図4に示す例ではまた、第一ギャッシュ8と第四ギャッシュ10との間の境界線82も、半径方向外周側から半径方向中心側へかけ、半径方向中心側に向かって凸の曲線を描き、境界線82が半径方向外周側から半径方向中心側へ向かって凸の曲線を描いている。この例でも、境界線82が半径方向外周側から半径方向中心側へ向かって凸の曲線を描いていることで、第四ギャッシュ10の容積が図1に示す例より大きくなっており、第四ギャッシュ10の切屑収容能力が確保されている。
一方、図4に示す例でも図5に示すように第一ギャッシュ8と第四ギャッシュ10との間の境界線82の親底刃41側の端部が親底刃すくい面41aに接続し、第一ギャッシュ8と共に第四ギャッシュ10の親底刃41側の部分が親底刃すくい面41aに面するように形成されている。
この関係で、親底刃41が切削した切屑の一部が直接、第四ギャッシュ10内に入り込み得る状態にある。すなわち、切屑は第一ギャッシュ8と第四ギャッシュ10に分散して入り込む状態にあるため、いずれかのギャッシュに集中することによる切屑の詰まりは抑制されている。また第四ギャッシュ10の切屑収容能力が図1に示す例より大きいため、第四ギャッシュ10から切屑排出溝7への切屑の排出性が高い。

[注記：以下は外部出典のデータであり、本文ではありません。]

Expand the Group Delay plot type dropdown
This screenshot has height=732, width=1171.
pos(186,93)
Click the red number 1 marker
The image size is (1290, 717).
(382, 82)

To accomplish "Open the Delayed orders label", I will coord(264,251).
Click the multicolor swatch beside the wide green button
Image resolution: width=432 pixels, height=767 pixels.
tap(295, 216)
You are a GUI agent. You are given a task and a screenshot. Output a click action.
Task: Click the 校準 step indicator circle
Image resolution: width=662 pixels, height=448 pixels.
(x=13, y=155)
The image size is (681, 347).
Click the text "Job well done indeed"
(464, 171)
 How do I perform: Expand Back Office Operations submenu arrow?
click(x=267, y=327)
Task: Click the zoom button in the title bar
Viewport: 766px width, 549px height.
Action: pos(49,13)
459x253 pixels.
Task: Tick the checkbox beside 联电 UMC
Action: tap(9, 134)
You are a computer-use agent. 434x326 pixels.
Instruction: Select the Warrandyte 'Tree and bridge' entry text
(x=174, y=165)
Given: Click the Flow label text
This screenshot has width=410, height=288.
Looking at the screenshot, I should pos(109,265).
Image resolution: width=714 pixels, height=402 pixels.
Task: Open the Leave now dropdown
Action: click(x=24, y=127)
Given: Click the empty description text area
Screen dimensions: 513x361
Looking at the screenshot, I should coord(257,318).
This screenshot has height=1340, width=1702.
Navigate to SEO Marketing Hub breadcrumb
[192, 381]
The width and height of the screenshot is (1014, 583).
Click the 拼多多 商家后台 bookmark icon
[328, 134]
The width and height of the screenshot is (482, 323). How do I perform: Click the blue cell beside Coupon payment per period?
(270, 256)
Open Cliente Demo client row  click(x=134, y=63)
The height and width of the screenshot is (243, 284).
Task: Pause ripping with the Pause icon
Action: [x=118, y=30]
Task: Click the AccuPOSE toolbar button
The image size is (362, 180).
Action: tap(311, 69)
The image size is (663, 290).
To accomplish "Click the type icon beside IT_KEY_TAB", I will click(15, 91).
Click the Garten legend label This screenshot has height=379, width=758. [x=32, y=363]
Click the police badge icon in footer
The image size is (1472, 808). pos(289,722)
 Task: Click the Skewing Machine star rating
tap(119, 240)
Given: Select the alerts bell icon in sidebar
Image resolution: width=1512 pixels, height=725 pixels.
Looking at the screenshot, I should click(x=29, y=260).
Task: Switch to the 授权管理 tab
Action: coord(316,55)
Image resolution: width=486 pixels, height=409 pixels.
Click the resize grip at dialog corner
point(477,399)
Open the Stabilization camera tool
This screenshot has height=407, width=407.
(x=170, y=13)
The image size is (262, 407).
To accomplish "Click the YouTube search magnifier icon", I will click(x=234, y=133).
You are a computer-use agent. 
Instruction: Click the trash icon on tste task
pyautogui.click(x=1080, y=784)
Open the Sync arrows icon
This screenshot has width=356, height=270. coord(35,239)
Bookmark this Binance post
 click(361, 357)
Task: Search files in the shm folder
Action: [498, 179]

図1に示す例はまた、第一ギャッシュ8と第四ギャッシュ10との間の境界線82と、第二ギャッシュ9と第三ギャッシュ11との間の境界線91が共に、半径方向外周側から半径方向中心側へかけ、シャンク部3側から端面側へ向かう曲線を描いている場合の例を示している。
具体的には、図2、図3に示すように境界線82の親底刃すくい面41a寄りの部分が端面側へ向かう曲線を描くことで、第四ギャッシュ10の親底刃41すくい面41a寄りの部分が第一ギャッシュ8側(中心O側)に入り込む(食い込む)形状になっている。境界線91も同様であり、第三ギャッシュ11の子底刃42すくい面42a寄りの部分が第二ギャッシュ9側(中心O側)に入り込む形状になっている。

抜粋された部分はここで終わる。